WASHINGTON, IND. (WTHI) - A southern Indiana county is closing some gaping holes in its flood protection system.
More than a year ago the Bennington Levee in Daviess County gave way flooding thousands of acres of farm ground.
The breech led the county to cut a second hole in the levee to allow the flood water to escape back into the river.
While the repair work on the levee is coming to a close the recovery of the money to fix it still isn't over.
The north breech on the Bennington Levee is now fixed.
To get the land back to where it can be worked took a half-million dollars, months of labor and even more months of litigation and mediation.
Now, crews have moved into the break in the south end of the levee to try and finally close the hole to the river.
The $300,000 project is being fronted by the county.
"We know how we're going to pay for it at this point as far as the south levee," said President of the Daviess County Commissioners Tony Wichman. "We're taking it out of our rainy day fund and riverboat money and that money can be replaced if and when we get a settlement of the litigation."
Fixing a levee is about more than just dumping dirt.
It has to be contoured and packed properly, dried and eventually seeded so that it will hold together.
Officials say they hope to have the hole in the levee fixed by the time the next round of flooding some along, but they say as slow and painstaking as this process is, what's been even more frustrating is putting together the funding.

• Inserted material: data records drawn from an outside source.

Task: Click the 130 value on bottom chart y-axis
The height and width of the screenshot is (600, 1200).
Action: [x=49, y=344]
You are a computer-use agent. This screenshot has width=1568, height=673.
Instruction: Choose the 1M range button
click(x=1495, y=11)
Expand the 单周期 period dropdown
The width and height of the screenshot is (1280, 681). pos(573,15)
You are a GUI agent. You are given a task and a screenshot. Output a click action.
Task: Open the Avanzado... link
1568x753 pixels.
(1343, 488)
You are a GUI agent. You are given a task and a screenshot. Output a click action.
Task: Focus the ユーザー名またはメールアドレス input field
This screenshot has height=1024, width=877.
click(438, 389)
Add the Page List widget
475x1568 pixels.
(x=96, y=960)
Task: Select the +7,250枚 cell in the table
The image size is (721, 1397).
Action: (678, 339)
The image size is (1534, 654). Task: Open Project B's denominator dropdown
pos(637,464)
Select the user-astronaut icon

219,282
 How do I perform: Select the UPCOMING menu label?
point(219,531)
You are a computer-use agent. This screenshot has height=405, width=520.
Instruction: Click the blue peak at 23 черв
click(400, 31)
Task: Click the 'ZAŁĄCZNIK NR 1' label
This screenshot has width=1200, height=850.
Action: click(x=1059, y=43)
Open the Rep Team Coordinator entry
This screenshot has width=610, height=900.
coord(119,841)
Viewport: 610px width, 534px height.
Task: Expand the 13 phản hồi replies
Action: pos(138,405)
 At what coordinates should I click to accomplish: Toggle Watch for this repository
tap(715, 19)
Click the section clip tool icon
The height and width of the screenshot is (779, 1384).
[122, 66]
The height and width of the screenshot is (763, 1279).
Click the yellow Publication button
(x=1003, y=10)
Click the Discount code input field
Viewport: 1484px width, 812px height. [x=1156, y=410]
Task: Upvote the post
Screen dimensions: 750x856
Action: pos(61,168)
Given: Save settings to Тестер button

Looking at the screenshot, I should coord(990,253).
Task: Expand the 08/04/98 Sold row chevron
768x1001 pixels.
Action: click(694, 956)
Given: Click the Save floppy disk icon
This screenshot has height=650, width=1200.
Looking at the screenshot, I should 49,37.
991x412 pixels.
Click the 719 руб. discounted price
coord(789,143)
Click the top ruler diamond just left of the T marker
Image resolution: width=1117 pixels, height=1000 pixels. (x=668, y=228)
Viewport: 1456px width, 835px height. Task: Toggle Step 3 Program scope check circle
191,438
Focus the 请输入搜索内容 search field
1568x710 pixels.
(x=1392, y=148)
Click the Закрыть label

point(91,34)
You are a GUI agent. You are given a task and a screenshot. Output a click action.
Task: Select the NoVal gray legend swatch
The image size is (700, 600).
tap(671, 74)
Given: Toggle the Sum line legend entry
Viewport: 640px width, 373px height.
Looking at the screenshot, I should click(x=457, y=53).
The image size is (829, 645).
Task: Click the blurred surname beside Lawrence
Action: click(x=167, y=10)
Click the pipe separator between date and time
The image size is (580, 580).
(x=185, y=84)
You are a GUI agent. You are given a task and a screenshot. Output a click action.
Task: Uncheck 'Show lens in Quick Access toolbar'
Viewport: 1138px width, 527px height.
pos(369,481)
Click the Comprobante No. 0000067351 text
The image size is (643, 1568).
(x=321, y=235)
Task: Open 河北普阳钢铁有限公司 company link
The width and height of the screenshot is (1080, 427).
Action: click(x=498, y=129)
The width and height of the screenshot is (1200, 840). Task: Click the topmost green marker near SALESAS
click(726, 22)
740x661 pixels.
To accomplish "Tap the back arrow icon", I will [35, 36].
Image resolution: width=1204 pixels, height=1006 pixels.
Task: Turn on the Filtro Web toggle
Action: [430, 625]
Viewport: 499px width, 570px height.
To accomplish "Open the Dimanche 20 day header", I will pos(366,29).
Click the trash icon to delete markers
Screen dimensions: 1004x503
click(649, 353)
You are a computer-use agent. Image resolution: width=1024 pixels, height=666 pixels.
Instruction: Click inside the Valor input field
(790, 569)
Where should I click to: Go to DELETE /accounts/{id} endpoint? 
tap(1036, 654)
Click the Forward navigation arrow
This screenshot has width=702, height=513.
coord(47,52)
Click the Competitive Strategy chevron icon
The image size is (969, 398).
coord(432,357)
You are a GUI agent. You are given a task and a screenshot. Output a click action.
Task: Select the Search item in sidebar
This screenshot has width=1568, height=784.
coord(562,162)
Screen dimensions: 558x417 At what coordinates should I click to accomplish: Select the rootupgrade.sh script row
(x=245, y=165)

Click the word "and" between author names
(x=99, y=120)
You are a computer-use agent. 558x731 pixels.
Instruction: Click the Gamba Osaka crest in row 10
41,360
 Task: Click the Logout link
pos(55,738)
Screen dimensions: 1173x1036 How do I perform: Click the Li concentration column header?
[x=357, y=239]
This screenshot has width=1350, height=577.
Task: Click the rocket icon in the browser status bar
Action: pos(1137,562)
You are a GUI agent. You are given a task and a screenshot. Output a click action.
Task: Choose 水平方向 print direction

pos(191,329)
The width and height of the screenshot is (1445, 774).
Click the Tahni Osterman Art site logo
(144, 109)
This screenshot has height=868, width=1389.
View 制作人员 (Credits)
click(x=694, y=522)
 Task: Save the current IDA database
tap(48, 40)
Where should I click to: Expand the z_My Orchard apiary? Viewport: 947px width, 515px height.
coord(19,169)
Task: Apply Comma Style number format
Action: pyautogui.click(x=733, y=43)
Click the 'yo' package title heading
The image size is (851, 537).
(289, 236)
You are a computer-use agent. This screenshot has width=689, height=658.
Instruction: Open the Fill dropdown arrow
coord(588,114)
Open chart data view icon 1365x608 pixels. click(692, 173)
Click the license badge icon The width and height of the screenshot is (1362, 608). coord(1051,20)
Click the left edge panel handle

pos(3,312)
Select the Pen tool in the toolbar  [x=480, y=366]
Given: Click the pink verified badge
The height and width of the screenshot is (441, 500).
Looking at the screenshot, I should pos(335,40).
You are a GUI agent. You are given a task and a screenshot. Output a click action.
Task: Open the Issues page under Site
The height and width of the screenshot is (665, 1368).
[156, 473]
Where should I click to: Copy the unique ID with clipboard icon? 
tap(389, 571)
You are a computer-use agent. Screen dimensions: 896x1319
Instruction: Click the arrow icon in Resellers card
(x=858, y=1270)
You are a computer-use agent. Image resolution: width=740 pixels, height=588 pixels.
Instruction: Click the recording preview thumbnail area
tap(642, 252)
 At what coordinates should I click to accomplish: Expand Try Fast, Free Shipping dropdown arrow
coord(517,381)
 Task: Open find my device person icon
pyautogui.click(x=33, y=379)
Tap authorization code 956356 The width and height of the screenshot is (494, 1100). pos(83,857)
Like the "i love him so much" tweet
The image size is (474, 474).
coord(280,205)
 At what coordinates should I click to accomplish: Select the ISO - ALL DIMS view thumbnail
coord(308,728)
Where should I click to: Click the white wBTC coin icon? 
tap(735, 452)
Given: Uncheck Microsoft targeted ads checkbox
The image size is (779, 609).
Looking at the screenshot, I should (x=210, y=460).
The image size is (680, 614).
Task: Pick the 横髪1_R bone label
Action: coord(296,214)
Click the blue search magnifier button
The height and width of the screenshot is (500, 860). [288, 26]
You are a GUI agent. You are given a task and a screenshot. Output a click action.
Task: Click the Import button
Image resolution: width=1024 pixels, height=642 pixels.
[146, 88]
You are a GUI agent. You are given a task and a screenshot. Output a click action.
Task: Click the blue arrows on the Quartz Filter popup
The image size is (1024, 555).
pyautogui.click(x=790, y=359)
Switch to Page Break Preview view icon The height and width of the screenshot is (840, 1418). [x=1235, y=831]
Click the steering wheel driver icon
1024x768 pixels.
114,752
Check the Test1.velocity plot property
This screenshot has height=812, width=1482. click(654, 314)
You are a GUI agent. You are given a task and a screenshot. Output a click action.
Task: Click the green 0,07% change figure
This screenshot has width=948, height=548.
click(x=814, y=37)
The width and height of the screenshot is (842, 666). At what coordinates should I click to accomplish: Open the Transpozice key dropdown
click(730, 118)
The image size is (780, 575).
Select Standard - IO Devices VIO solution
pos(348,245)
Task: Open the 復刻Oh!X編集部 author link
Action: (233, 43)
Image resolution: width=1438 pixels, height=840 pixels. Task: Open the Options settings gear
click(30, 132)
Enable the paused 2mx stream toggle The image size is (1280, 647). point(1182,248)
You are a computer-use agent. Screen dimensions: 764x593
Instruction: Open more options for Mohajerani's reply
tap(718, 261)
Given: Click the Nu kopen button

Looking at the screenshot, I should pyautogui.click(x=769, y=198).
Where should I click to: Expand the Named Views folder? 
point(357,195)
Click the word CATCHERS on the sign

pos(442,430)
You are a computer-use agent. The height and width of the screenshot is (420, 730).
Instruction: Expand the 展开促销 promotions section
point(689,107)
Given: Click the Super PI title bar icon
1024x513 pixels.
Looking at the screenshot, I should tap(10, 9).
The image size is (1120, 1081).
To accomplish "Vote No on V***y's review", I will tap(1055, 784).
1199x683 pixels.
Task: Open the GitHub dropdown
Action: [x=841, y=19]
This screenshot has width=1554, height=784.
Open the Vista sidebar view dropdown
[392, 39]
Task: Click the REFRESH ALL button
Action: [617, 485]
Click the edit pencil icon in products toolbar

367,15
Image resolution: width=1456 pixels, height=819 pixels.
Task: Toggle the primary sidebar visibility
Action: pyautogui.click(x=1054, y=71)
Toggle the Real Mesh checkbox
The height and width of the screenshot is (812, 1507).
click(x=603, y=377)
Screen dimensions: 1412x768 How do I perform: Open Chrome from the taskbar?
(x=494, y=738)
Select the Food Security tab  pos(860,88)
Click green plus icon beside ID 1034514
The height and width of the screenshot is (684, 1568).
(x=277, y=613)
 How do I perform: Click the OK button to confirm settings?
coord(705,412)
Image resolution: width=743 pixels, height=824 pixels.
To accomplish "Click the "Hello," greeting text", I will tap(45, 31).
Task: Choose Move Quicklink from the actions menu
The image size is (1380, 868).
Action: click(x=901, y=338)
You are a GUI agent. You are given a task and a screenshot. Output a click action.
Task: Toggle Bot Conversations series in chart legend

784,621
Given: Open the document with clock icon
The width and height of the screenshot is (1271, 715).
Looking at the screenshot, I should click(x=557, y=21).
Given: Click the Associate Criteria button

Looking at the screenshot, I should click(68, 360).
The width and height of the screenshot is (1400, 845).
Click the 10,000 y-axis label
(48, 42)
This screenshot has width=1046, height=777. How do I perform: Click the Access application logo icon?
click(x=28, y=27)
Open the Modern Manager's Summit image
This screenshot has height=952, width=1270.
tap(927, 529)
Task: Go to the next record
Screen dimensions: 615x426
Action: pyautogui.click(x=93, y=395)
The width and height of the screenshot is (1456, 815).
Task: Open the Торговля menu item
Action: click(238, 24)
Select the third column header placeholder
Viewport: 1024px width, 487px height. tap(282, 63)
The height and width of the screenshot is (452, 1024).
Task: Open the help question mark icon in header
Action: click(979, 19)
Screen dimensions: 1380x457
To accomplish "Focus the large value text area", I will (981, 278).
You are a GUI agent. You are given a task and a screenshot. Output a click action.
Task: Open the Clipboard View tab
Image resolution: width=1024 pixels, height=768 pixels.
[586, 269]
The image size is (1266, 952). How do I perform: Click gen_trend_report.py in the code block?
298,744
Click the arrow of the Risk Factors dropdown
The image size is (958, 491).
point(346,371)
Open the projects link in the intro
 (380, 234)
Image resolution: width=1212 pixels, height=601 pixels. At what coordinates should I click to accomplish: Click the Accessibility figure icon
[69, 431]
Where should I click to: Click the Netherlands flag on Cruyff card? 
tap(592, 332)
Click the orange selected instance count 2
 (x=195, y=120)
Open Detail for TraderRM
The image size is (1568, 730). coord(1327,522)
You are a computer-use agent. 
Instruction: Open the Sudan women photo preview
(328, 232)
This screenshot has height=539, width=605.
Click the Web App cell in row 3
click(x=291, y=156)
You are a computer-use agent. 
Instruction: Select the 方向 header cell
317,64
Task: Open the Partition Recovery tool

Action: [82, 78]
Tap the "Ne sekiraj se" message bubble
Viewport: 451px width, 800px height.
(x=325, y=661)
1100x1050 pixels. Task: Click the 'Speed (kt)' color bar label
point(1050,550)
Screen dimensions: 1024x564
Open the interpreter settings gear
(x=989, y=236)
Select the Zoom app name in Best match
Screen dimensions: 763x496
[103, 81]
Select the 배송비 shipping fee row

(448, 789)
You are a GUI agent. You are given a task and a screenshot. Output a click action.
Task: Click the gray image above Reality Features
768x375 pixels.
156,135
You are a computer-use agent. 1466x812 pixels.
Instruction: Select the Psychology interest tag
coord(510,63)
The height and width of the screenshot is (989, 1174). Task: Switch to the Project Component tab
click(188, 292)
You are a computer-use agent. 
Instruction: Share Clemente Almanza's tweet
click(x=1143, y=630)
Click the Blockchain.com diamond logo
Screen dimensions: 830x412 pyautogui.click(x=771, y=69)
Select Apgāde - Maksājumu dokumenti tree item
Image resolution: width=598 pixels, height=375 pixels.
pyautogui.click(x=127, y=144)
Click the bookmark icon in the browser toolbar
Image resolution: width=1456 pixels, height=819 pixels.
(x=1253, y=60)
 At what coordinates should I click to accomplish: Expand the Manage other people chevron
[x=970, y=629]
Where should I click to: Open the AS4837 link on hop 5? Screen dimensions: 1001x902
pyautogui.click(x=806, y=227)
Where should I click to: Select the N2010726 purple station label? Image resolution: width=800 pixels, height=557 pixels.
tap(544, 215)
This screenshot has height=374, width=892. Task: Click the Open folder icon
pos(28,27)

"It seems like it never ends," said Wichman. "Of course when you've got 4 or 5 parties involved there's always time limitations or date limitations of something like that but, yeah, it's been very frustrating."
While the money issues are still being resolved, officials say at least land owners should be spared the frustration of seeing the area flooded again.
While the drought was not good for crops, it still has lowered the possibility of flooding along the White River.